Available data ▸
>>>>>

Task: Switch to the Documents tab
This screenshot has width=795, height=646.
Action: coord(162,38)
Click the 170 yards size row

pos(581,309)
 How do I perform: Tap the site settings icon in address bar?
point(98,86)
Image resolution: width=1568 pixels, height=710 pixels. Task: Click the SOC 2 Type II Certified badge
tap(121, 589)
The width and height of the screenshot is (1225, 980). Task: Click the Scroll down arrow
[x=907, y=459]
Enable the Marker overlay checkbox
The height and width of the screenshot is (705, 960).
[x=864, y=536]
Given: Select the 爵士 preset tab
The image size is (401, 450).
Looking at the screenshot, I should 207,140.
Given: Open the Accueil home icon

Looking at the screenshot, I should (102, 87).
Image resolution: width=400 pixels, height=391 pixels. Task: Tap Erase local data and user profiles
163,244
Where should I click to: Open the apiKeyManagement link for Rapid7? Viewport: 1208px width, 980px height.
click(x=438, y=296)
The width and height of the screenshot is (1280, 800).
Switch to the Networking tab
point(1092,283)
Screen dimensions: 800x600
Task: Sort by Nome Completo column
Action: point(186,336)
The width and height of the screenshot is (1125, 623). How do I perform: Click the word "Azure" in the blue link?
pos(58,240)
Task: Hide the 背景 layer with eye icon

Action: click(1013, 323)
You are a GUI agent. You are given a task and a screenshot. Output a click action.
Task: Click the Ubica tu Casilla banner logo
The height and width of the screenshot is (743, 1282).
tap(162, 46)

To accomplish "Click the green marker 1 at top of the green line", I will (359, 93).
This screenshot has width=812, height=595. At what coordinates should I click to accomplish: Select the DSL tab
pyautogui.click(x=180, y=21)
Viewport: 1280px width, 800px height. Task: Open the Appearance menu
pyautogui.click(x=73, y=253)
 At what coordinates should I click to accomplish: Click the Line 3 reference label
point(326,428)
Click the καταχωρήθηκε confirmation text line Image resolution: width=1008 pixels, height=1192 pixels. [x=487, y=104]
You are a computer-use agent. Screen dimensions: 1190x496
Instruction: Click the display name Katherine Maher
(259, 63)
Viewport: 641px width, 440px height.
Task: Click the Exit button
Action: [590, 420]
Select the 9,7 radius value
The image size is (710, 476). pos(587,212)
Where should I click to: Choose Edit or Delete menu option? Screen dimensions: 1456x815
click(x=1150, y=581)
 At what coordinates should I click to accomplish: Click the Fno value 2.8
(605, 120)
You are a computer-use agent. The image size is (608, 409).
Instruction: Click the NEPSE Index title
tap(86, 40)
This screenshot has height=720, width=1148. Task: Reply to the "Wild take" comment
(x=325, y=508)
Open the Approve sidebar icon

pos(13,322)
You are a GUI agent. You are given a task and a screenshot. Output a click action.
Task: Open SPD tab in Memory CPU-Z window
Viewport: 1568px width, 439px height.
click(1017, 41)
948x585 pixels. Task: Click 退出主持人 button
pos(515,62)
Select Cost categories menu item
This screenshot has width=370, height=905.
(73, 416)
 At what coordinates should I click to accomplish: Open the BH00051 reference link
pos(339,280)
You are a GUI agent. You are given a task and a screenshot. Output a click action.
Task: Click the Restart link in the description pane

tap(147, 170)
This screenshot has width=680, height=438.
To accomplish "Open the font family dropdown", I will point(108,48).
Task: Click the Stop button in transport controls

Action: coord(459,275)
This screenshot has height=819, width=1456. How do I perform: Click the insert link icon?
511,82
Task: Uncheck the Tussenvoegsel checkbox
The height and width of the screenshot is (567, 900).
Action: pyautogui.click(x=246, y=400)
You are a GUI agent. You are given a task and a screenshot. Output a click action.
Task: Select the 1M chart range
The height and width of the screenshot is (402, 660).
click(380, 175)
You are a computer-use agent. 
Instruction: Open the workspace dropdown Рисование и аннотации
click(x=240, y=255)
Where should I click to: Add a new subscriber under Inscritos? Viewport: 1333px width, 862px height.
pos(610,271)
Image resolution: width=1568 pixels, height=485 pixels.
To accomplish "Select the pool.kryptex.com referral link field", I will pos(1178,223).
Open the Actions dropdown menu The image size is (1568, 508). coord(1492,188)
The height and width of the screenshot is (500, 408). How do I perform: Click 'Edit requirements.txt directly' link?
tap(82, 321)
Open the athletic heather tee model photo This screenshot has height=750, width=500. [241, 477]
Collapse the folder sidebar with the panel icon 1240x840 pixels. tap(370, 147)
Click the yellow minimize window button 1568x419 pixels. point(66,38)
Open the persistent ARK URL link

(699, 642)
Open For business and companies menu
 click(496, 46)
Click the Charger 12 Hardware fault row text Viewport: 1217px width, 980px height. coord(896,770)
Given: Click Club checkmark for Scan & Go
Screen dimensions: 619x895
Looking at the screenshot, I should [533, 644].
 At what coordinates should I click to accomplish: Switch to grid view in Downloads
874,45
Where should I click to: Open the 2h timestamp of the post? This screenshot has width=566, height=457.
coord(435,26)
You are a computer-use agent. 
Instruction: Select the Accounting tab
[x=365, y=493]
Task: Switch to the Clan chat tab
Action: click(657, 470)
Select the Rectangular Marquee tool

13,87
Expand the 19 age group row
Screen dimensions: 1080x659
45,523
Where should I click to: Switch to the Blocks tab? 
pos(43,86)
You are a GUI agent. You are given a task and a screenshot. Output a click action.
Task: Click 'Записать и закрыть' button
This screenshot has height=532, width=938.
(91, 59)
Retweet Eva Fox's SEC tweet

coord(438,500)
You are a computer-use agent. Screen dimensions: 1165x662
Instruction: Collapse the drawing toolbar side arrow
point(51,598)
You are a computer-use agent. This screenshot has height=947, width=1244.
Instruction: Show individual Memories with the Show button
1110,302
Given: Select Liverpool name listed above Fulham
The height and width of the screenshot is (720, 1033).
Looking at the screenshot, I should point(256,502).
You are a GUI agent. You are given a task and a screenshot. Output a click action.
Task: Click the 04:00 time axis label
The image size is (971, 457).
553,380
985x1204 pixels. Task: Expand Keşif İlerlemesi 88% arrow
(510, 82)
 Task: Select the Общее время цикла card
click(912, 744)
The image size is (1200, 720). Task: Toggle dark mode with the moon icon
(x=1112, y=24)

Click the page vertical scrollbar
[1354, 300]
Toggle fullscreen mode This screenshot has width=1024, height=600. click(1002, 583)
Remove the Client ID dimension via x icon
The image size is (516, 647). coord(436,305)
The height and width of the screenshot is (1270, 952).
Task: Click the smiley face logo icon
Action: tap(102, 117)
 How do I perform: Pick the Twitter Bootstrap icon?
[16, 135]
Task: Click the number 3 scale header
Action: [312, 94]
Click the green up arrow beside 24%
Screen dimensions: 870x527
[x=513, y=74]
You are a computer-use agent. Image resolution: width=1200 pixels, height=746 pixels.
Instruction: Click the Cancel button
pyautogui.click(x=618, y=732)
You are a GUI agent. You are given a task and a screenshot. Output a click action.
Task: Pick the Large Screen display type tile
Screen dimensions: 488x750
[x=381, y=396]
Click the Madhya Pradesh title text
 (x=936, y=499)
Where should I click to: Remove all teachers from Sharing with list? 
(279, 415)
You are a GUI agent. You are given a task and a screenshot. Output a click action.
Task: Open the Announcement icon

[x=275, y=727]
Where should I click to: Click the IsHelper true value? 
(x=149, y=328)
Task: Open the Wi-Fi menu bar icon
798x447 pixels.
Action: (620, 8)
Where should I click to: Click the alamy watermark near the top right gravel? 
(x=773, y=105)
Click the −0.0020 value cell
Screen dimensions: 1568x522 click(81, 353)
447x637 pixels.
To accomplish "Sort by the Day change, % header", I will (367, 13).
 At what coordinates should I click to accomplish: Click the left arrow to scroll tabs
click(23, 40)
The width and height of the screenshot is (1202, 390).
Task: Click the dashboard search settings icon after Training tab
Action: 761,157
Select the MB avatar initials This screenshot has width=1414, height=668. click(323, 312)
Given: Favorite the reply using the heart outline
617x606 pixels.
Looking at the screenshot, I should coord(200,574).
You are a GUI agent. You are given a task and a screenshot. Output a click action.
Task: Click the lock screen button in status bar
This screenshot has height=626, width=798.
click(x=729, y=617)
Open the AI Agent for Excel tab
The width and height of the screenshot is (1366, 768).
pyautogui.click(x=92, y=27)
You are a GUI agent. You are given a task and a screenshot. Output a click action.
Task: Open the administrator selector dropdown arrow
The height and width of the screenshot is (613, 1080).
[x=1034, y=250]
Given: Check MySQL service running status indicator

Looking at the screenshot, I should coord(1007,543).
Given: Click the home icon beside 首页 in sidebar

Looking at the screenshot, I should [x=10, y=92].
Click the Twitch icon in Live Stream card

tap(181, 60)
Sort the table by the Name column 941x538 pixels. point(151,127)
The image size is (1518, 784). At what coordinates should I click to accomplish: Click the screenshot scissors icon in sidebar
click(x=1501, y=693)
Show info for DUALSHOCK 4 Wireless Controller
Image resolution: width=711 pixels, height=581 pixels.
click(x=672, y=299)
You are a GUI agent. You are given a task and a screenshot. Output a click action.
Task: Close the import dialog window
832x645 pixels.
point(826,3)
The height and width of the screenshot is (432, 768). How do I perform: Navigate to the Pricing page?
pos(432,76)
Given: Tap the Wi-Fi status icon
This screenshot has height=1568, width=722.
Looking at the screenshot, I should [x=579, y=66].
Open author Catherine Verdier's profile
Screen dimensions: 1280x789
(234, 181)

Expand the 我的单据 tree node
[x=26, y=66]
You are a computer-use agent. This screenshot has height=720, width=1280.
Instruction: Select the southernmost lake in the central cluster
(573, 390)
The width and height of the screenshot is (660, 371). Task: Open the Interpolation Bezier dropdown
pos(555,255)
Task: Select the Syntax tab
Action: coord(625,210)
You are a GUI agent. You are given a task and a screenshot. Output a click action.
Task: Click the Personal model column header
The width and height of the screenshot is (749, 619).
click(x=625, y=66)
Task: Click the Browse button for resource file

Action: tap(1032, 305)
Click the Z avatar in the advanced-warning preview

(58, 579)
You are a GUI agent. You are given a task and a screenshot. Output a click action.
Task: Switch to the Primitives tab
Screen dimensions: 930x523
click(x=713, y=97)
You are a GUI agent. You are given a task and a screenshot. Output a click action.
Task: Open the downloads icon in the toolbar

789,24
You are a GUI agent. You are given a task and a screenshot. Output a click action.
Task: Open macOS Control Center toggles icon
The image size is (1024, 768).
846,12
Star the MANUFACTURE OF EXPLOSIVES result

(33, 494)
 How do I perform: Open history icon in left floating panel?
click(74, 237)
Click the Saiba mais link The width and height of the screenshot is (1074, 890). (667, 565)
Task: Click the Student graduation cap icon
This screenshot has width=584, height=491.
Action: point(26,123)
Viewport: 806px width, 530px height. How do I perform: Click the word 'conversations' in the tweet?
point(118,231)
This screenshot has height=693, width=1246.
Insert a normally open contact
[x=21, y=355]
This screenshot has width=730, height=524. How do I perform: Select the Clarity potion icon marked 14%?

<<<<<

About this task ▸
Please write out exactly the lines from the start of the data through the line that contains "Given: Select the 爵士 preset tab", both ends included, and nothing else.

Your response ▸
Task: Switch to the Documents tab
This screenshot has width=795, height=646.
Action: coord(162,38)
Click the 170 yards size row

pos(581,309)
 How do I perform: Tap the site settings icon in address bar?
point(98,86)
Image resolution: width=1568 pixels, height=710 pixels. Task: Click the SOC 2 Type II Certified badge
tap(121, 589)
The width and height of the screenshot is (1225, 980). Task: Click the Scroll down arrow
[x=907, y=459]
Enable the Marker overlay checkbox
The height and width of the screenshot is (705, 960).
[x=864, y=536]
Given: Select the 爵士 preset tab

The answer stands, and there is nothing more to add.